I read a post on Sound to Sound from Pete Cain saying that the Z390 is not good for connectivity with thunderbolt 2, made me wonder how come your set up works so well.
Thunderbolt 2 was dead and buried before the Clarrett even came out, it’s a design choice that honestly has always puzzled me.
To further confuse things TB 2 wasn’t ever supported by Microsoft, so at an OS level, TB3 is the only standard that has ever been supported on the PC side.
Thunderbolt 3 and Thunderbolt 2 were/are as equally stable once you take the converter out of the mix the beta tag doesn’t really mean a great deal here except that end user should be aware of support limitations.

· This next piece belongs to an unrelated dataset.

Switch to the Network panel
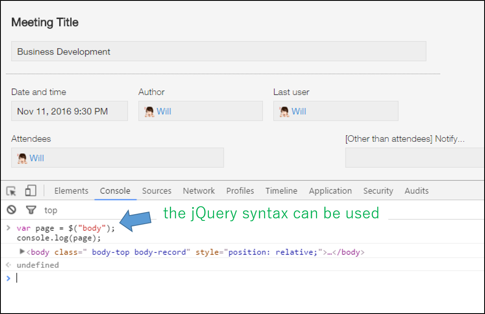Image resolution: width=485 pixels, height=314 pixels. pyautogui.click(x=198, y=190)
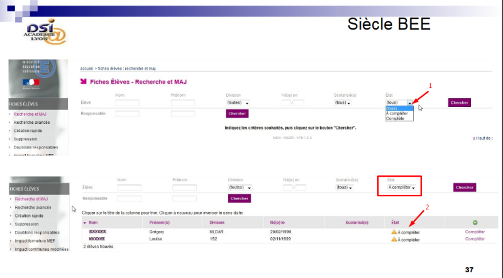Select 'Recherche avancée' in the upper sidebar
This screenshot has height=278, width=503.
tap(31, 123)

Stability issues come from the implementation of the core TB chipset and how it’s routed around the board. The core chipset (current generation is Alpine Ridge) is sold to the mainboard manufacturers who then have to implement support in the BIOS and route the signal through the onboard USB-C implementation that they’ve chosen.
This is pretty much where it’s going to go tits up if it’s going to do so, and something I don’t really expect to be rectified until it finally goes native to the chipset and everything is handled by the Intel controller and routed via an Intel-native USB-C port. Icelake is promising this later this year, but then admittedly so was Coffeelake last year, Kabylake the year before, Skylake the year before that… well, you get the idea. Don’t hold your breath.
What you need to know is that the Focusrite stuff works best over the Apple converter and doesn’t like the Startech version (almost a reversal of the rest of the market!) which pretty much refuses to let it work at all.
Other than that it’ll probably work. If it doesn’t work over that adaptor then chances are none of the other Thunderbolt interfaces are going to behave much better. It’s very often not an interface issue so much as an implementation issue, which is why I tend to say check out what the support forums are saying for the kit in question and see what other users have managed to get up and running.
Asus and Gigabyte implementation largely work via their own add cards, but the cards in question can be an arse to set up initially, though tend to remain working fine once you have done. The onboard editions are very hit and miss (example: Gigabyte z170 designaire worked with everything, Z370 designaire works with very little) and comes back down to the whole “routing via a third party controller” business I mentioned before. Supermicro add-in implementation when I checked it was great, but 3 times the cost of everyone else and you probably don’t want to be paying the premium for one of those boards. MSI and ASROCK onboard implementations I’ve yet to get around to testing, but they have a few interesting boards now that have peaked my interest.